Cody McCasland è nato 11 anni fà, prematuro con una rara sindrome, gli hanno amputato le gambe quando aveva 15 mesi. I primi anni della sua vita sono stati molto difficili, blocchi respiratori, mesi di ospedale, operazioni, un vero incubo. Cody però è un vincente, oggi Cody corre, salta, partecipa a minitriathlon, usa l’ handbike e nuota. Il suo sogno è partecipare alla Paralimpiadi di Rio, cavoli che sogno!!!
Cody è un esempio di positività, di carattere, è fonte di ispirazione per chi ha gravi problemi di deambulazione. Da quando aveva sette anni Cody frequenta il Veterans Administration Hospital, dove ci sono soldati rimasti paraplegici, non vedenti, amputati. Anche lui sa cosa vuol dire essere vicino a morire, sa cosa vuol dire vivere senza gambe, le difficoltà che la vita propone, parla con loro, parla della sua vita con i veterani. I soldati lo ascoltano, i soldati gli credono. Il motto di Cody è :« Be strong, never give up , siate forti, mai arrendersi».
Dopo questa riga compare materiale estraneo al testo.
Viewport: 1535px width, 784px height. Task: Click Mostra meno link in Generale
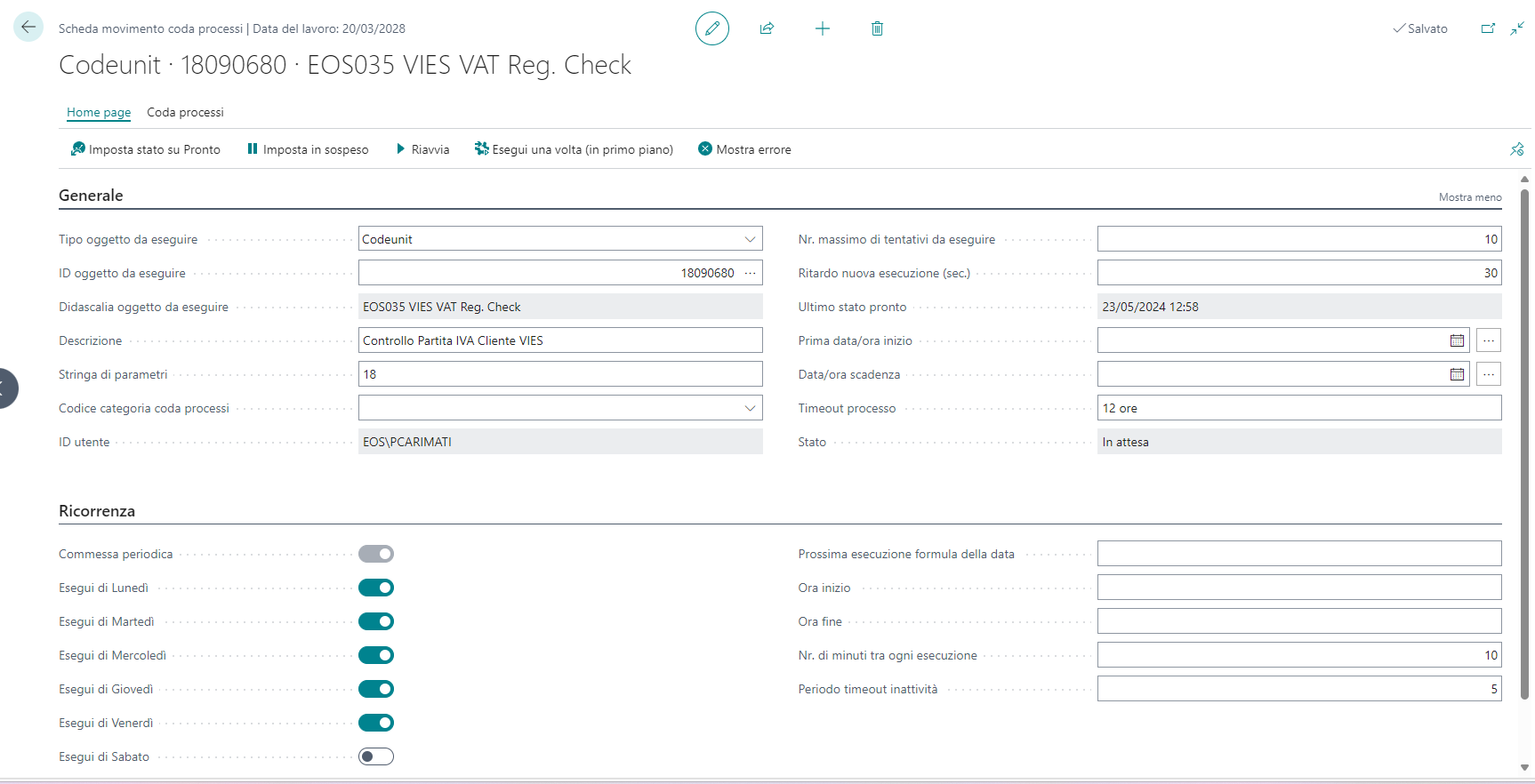pos(1469,197)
Cody è stato testimonial dell’ospedale che lo ha preso in cura, il Texas Scottish Rite Hospitalfor Children ed è portavoce del Caf, Challenge AthletesFoundation, organizzazione che si occupa di recuperare fondi per aiutare le persone con disabilità a praticare sport.

Cody sarà a Roma, in Vaticano, per ricevere il Premio Sciacca. La premiazione avverrà nel corso di una solenne cerimonia in programma sabato 10 novembre, ore 17.30, presso l’Aula Magna della Pontificia Università Urbaniana.
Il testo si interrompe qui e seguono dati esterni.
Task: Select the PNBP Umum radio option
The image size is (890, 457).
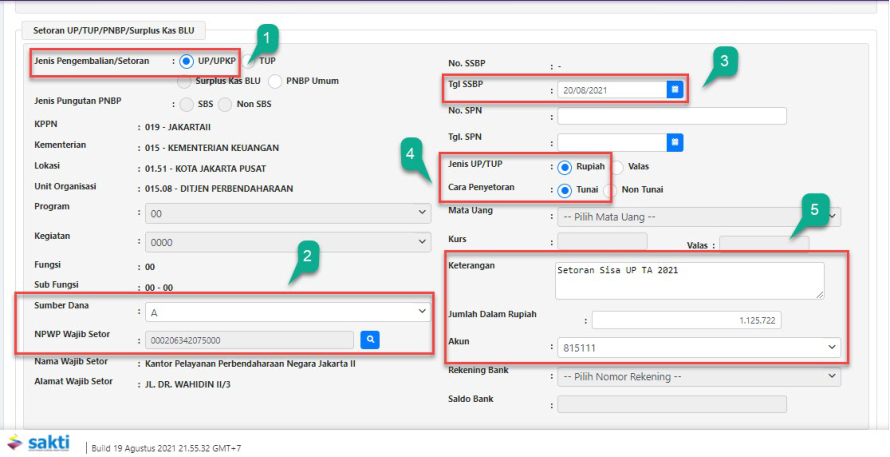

Nelle intenzioni della Giuria e della Presidenza del Premio Sciacca,egli costituisce un esempio per tutti coloro i quali vivono situazioni difficili, fisiche o psicologiche.  “Cody – si legge nella motivazione del Premio – unisce alla tenacia, alla determinazione e allo spirito di sacrificio, una grande sensibilità, una sana gioia di vivere e un forte senso di altruismo,sì da rappresentare una splendida icona di atleta, propositiva dello spirito olimpico di tutti i tempi”.
Cody è un messaggio di speranza per tutti.
Se volete leggere la sua storia andate QUI.
Mi piace trovare nel web queste storie e proporvele, sono esempi positivi che riempiono il cuore di amore per la vita.